Petite, volontaire et volubile, Fadela Amara est devenue une nouvelle star du féminisme, plaidant pour l'égalité, la mixité, et contre le voile islamique qu'elle considère comme une "oppression".
Directe, capable de défendre pendant des heures ses positions, elle parle peu d'elle-même alors que c'est dans sa propre histoire qu'elle a trouvé les raisons de sa colère.
Fille d'immigrés algériens, née en France le 25 avril 1964, revendiquant sa pratique musulmane, elle a grandi dans une cité de Clermont-Ferrand dans une famille de dix enfants, où la place des filles était à la maison, et celles des hommes dehors.
Militantisme
Comme beaucoup de filles nées dans les années 60 de parents immigrés, Fadela n'avait en tête que de conquérir sa liberté, par les études, par le militantisme.
Grande gueule, elle milite dès la première heure, à 17 ans, dans une association de quartier, puis participe en 1983 à la "marche des beurs pour l'égalité", le premier grand mouvement des enfants d'immigrés pour l'intégration.
Puis cette génération de filles qui ont gagné leur liberté a vu avec stupeur se développer les violences contre les femmes, dans un contexte de regain de l'islam parmi les jeunes des cités, en majorité d'origine maghrébine.
"Manifeste"
Fadela, avec quelques autres, lance un "manifeste" contre les violences, au printemps 2002. Puis le meurtre de la jeune Sohane, brûlée vive dans une cave d'une cité par son "copain" jaloux, illustre ce qu'elle dénonce et lui donne une audience nouvelle. C'est de ce manifeste qu'est né le mouvement au nom délibérément provocateur "Ni putes, ni soumises".
Sans minimiser son rôle dans la prise de conscience par la société du sort des filles des cités, on lui reproche parfois de ne pas être vraiment représentative de leur combat au quotidien et de leurs aspirations. Elle a été critiquée aussi pour son manque de nuance dans sa dénonciation des "barbares des cités", qui ont parfois contribué à la stigmatisation de ces cités déjà impopulaires.
Réconciliation
Fadela Amara avait pourtant défendu ces garçons de banlieue, demandant au président Jacques Chirac de gracier les mineurs incarcérés après les violences urbaines de novembre 2005, comme un "geste de réconciliation" avec les banlieues.
Au cours de la campagne présidentielle, elle a réclamé aux candidats des engagements contre la violence à l'égard des femmes.

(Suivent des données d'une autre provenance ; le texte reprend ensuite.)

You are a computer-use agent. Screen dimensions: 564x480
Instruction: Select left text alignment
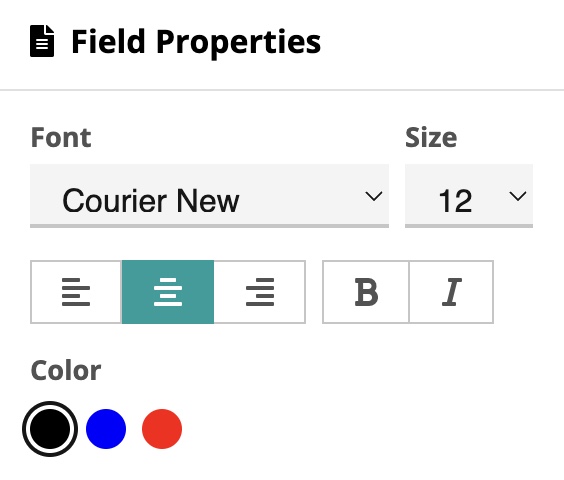[76, 292]
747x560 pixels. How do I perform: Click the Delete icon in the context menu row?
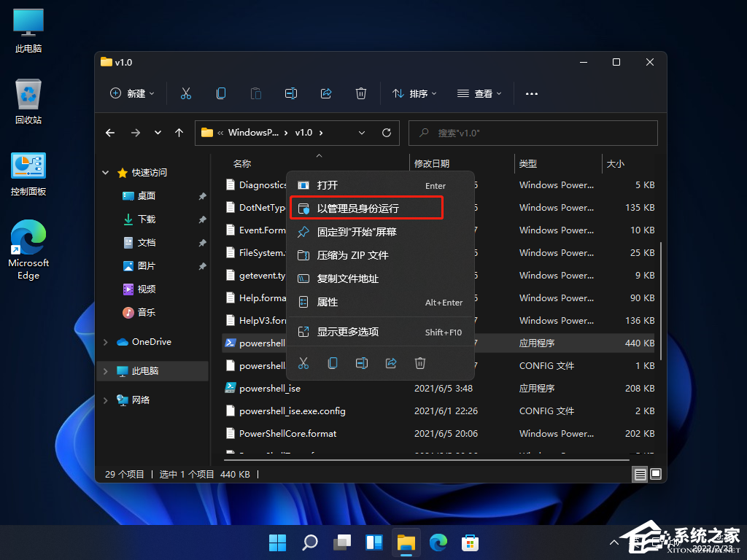tap(420, 363)
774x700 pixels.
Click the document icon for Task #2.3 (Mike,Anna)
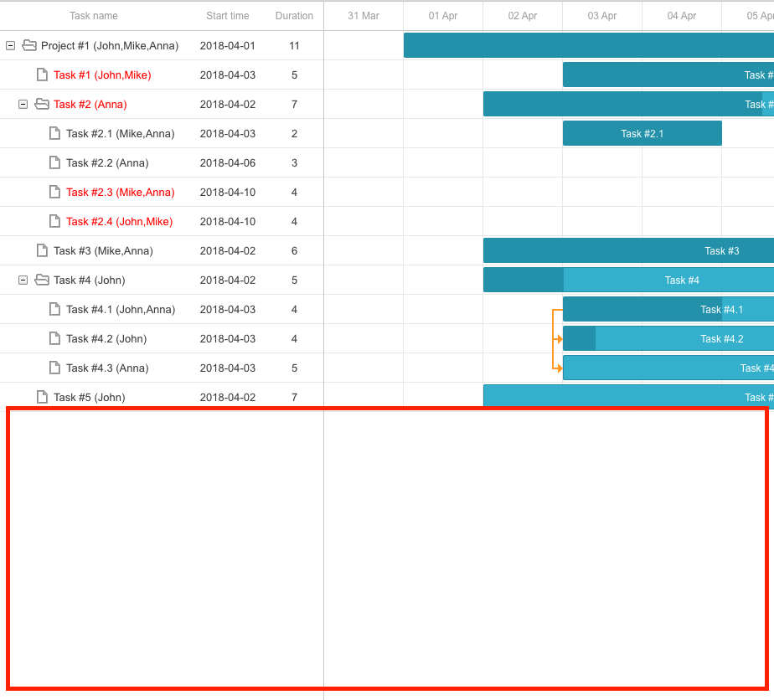click(x=54, y=192)
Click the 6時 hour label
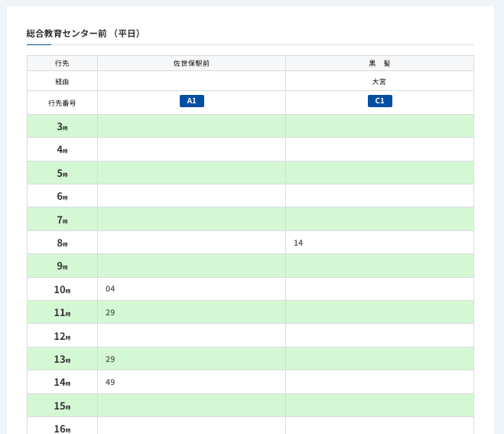 [x=62, y=197]
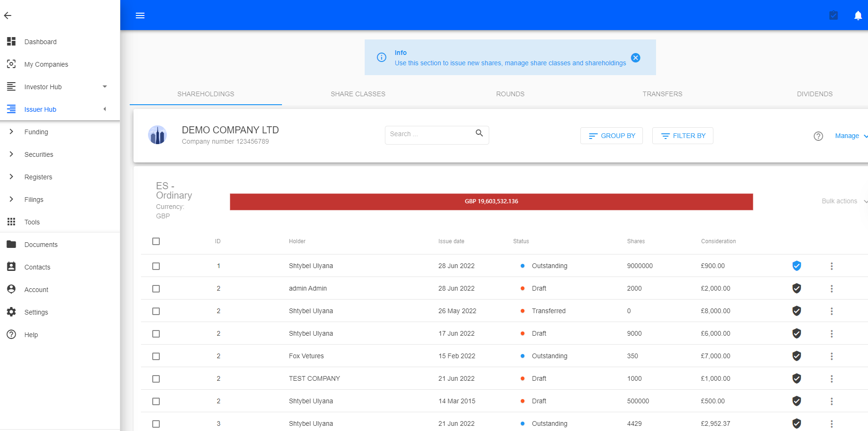Check the box for the admin Admin row
The image size is (868, 431).
tap(156, 289)
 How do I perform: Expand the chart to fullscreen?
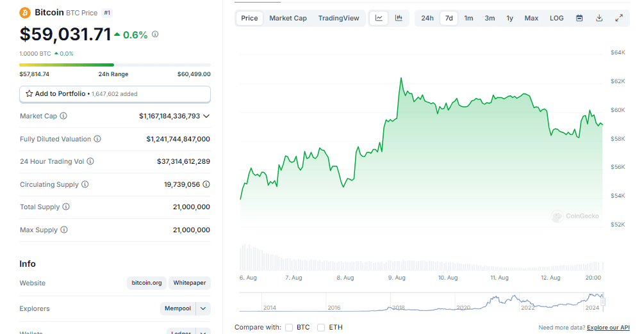pyautogui.click(x=619, y=18)
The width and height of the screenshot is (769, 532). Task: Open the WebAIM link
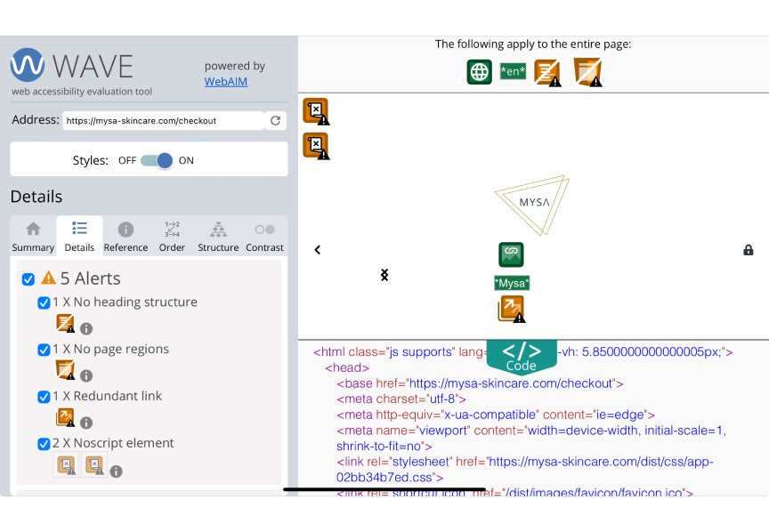[x=226, y=82]
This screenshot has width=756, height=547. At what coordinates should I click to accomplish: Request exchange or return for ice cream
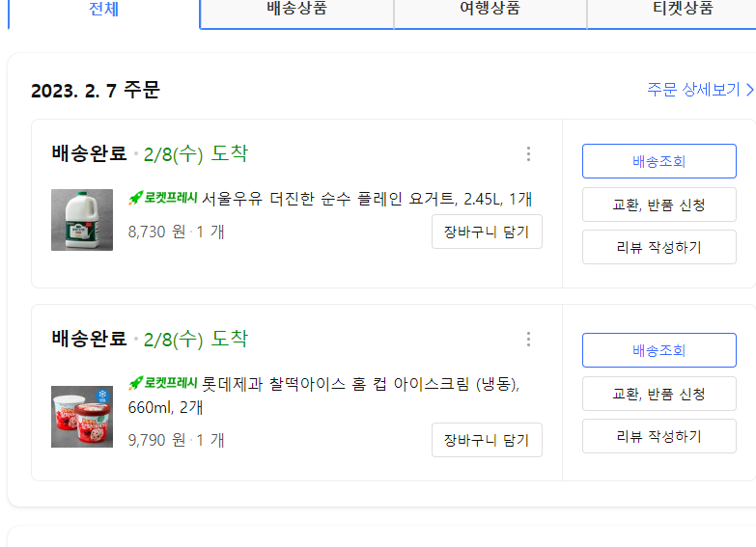coord(659,394)
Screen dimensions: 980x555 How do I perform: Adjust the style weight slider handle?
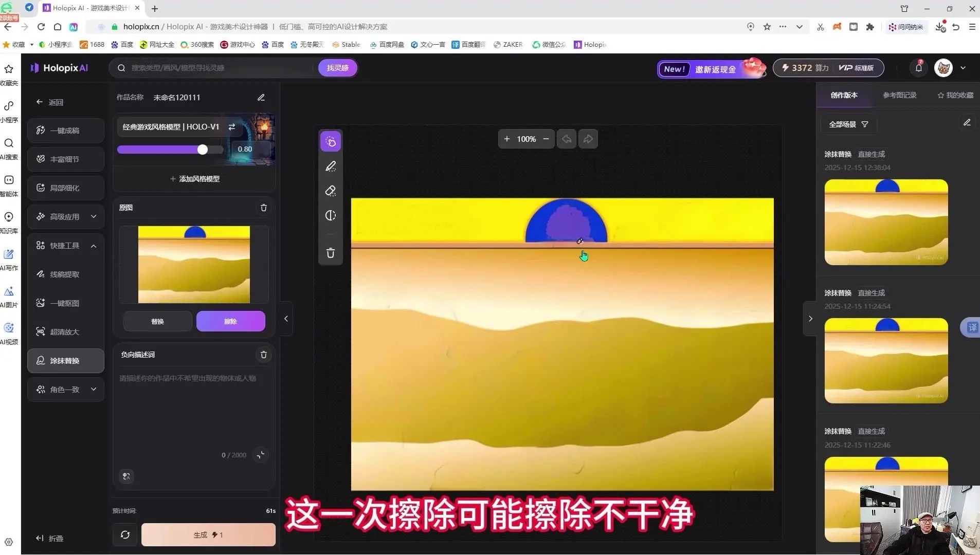coord(203,150)
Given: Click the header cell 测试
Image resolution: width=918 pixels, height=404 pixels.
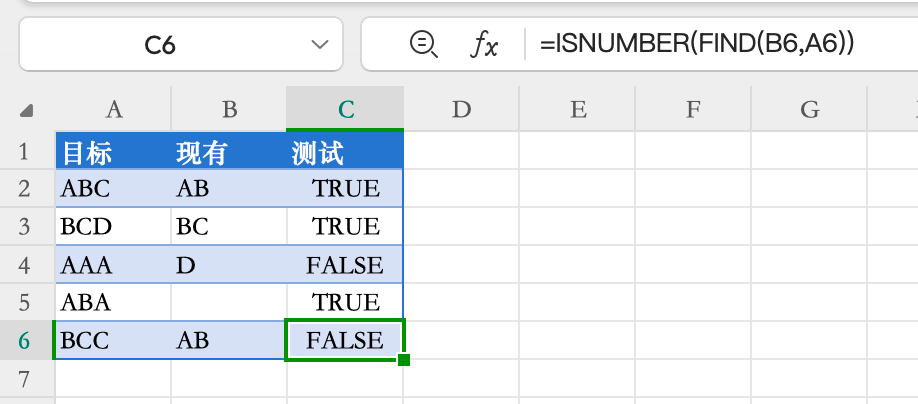Looking at the screenshot, I should pyautogui.click(x=345, y=152).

Plus récemment, elle a jugé "nécessaire" la refonte de la carte scolaire mais la nouvelle secrétaire d'Etat chargée de la politique de la ville a aussi précisé que cette réforme devait se faire "dans le cadre d'une redéfinition globale de notre politique d'urbanisation".
Plan Banlieue
Le mardi 22 Janvier 2008, Fadela Amara dévoile les grandes lignes du plan Banlieue rabaptisé d'aiileurs "Espoir Banlieue". Son objectif principal est de créer plus de 45 000 emplois en trois ans et de réduire le chômage des jeunes dans les quartiers les plus défavorisés.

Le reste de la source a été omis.